Note
Access to this page requires authorization. You can try signing in or changing directories.
Access to this page requires authorization. You can try changing directories.
Usage
revoscalepy.rx_spark_cache_data(in_data: revoscalepy.datasource.RxDataSource.RxDataSource,
    cache: bool)
Description
Use this function to set the cache flag to control whether data objects should be cached in Spark memory system, applicable for RxXdfData, RxHiveData, RxParquetData, RxOrcData and RxSparkDataFrame.
Arguments
in_data
A data source that can be RxXdfData, RxHiveData, RxParquetData, RxOrcData or RxSparkDataFrame. RxTextData is currently not supported.
cache
Bool value controlling whether the data should be cached or not.
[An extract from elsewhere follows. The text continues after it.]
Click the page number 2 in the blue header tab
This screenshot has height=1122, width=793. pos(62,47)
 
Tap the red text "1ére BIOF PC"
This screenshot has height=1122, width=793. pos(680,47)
If TRUE the data will be cached in the Spark memory system after the first use for performance enhancement.
Returns
Data object with new cache flag.
Example
from revoscalepy import RxHiveData, rx_spark_connect, rx_spark_cache_data
hive_data = RxHiveData(table = "mytable")
# The cache flag of hiveData is now set to TRUE.
hive_data = rx_spark_cache_data(hive_data, True)
# set cache value to False
hive_data = rx_spark_cache_data(hive_data, False)